→ O que fazer: Pode copiar, sem qualquer alteração, o trecho do excerto sobre o contrato-promessa da fração que começa em "22. Os armários" e continua até "dá por reproduzido)."?

→ Excerto selecionado:
>>

13. Na cláusula sexta, sob o ponto 3. do contrato consta que “qualquer alteração ao presente contrato deverá revestir a forma de documento escrito e assinado por todas as partes constantes do mesmo”.


14. Como adicional ao contrato celebrado, intitulado de “Contrato-Promessa de Compra e Venda de Fração Autónoma a Construir” as partes acordaram que a 1.ª Ré colocaria um portão de acesso ao terraço, bem como a avisar o Autor para escolher os electrodomésticos que pretendia ver alterados assim que chegasse a essa fase da obra e a colocar tomadas no logradouro da fracção.


15. Do mapa de acabamentos anexo ao contrato consta que as “guardas em vidro laminado (em substituição de guardas em betão aparente)”.


16. O Autor procedeu ao pagamento da quantia global de € 72.000,00 a titulo de sinal e principio de pagamento, efetuado através de pagamentos parcelares de € 12.000,00 efetuados em 15.07.2020, 09.09.2020, 09.09.2020, 11.09.2020, 18.03.2021 e 18.03.2021.


17. Em data posterior à assinatura do contrato de promessa de compra e venda o Autor viajou para o Brasil.


18. O Autor pediu a um amigo, CC, para se deslocar ao imóvel, com o intuito de avaliar o estado da obra.


19. A fracção prometida vender em vez de tectos lisos em gesso cartonado, rebaixados com isolamento acústico de lã de rocha 70kg, tinha tectos em betão polido aparente.


20. O tecto da varanda apresentava metais de fixação das placas de vidro visíveis e os acabamentos estavam em betão polido aparente.


21. Os muros exteriores do empreendimento estavam em betão polido aparente contrariamente ao mapa de acabamentos, do qual constava que os muros exteriores seriam em granito tradicional.


22. Os armários do imóvel, de acordo com o mapa de acabamentos, deveriam ser brancos e encontravam-se em cor cinza.


23. A parede da cozinha estava pintada e não revestida de vidro lacado branco.


24. No dia 22 de julho de 2021, o Autor enviou um e-mail à arquitecta responsável pelo empreendimento, questionando-a sobre divergências encontradas na visita ao imóvel.


25. A arquitecta respondeu no mesmo dia, informando que o tecto do apartamento “ficará em betão aparente conforme mapa de acabamentos atualizado”; o tecto da varanda ficará com metais de fixação das placas de vidro aparentes, bem como acabamento em betão polido aparente, “conforme executado em obra”; os muros ficarão em betão aparente “conforme executado em obra”; o acabamento entre os móveis da cozinha é em “vidro lacado branco” (cfr. documento nº 9 junto com a petição inicial, que se dá por reproduzido).

<<

→ Dados registados:
>>

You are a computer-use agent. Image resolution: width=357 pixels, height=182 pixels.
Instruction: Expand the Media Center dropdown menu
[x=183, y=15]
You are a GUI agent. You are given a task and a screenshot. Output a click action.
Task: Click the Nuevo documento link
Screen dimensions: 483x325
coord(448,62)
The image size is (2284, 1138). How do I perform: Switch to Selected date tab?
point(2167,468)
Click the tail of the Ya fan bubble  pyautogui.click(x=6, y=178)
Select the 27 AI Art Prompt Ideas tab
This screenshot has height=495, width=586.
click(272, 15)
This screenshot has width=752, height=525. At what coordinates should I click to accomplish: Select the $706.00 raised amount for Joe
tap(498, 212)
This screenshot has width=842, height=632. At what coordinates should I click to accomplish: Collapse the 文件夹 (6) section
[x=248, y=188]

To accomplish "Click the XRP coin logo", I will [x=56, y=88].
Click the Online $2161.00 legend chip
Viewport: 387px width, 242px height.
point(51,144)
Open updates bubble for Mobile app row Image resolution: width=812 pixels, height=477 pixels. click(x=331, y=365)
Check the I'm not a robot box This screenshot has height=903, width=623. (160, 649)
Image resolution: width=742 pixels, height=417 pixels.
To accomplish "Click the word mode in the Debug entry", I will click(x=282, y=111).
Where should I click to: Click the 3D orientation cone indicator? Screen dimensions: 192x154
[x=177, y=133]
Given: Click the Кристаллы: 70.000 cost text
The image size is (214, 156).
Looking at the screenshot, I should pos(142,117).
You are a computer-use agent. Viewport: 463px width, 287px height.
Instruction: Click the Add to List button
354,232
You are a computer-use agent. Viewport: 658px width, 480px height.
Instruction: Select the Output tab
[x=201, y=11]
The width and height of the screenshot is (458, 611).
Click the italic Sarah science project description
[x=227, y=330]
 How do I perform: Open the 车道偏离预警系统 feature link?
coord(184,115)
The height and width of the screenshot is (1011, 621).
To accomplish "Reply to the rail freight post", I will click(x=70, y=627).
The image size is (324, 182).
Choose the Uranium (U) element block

<<

→ Exercício resolvido:
22. Os armários do imóvel, de acordo com o mapa de acabamentos, deveriam ser brancos e encontravam-se em cor cinza.


23. A parede da cozinha estava pintada e não revestida de vidro lacado branco.


24. No dia 22 de julho de 2021, o Autor enviou um e-mail à arquitecta responsável pelo empreendimento, questionando-a sobre divergências encontradas na visita ao imóvel.


25. A arquitecta respondeu no mesmo dia, informando que o tecto do apartamento “ficará em betão aparente conforme mapa de acabamentos atualizado”; o tecto da varanda ficará com metais de fixação das placas de vidro aparentes, bem como acabamento em betão polido aparente, “conforme executado em obra”; os muros ficarão em betão aparente “conforme executado em obra”; o acabamento entre os móveis da cozinha é em “vidro lacado branco” (cfr. documento nº 9 junto com a petição inicial, que se dá por reproduzido).